Data provided
****************************************
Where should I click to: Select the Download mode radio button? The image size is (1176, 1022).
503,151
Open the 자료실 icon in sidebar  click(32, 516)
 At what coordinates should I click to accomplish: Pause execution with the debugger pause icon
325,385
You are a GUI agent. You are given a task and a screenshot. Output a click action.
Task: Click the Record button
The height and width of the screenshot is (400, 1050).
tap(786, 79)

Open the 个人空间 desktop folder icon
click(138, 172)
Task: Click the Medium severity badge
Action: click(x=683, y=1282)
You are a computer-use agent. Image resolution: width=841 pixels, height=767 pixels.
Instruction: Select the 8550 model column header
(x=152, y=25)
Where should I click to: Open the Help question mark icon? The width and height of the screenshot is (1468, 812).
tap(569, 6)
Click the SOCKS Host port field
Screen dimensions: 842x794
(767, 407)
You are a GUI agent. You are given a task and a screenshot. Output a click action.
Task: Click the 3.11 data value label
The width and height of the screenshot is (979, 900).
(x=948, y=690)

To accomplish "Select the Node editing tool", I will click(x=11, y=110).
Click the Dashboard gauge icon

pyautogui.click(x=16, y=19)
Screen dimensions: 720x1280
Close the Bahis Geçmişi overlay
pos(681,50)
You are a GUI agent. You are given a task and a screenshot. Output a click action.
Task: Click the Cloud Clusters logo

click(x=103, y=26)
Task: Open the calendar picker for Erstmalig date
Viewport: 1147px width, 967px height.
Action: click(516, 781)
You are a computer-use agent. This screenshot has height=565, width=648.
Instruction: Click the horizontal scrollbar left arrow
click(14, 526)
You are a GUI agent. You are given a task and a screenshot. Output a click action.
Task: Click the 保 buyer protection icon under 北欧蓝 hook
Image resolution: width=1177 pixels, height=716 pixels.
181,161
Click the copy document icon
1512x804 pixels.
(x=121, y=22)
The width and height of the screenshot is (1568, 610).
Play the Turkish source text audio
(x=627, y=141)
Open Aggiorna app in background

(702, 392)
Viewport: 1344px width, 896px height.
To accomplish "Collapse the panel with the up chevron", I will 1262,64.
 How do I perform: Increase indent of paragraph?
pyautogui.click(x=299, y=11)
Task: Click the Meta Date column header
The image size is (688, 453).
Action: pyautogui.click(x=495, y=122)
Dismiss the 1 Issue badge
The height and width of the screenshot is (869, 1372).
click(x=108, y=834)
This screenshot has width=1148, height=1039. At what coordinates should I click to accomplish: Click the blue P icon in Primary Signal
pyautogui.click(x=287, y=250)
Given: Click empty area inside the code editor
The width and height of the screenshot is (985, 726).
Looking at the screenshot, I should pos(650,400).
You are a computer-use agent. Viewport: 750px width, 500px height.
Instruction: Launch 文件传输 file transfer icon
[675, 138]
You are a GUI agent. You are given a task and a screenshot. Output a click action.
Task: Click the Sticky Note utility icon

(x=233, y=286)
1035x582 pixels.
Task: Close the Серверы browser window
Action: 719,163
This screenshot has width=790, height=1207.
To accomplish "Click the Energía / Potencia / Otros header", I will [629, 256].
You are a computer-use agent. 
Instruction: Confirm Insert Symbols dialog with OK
****************************************
What needs to be done
From the entries above, tally the lines that contain the string "will". Report the total and nothing more.

Finished exercise
3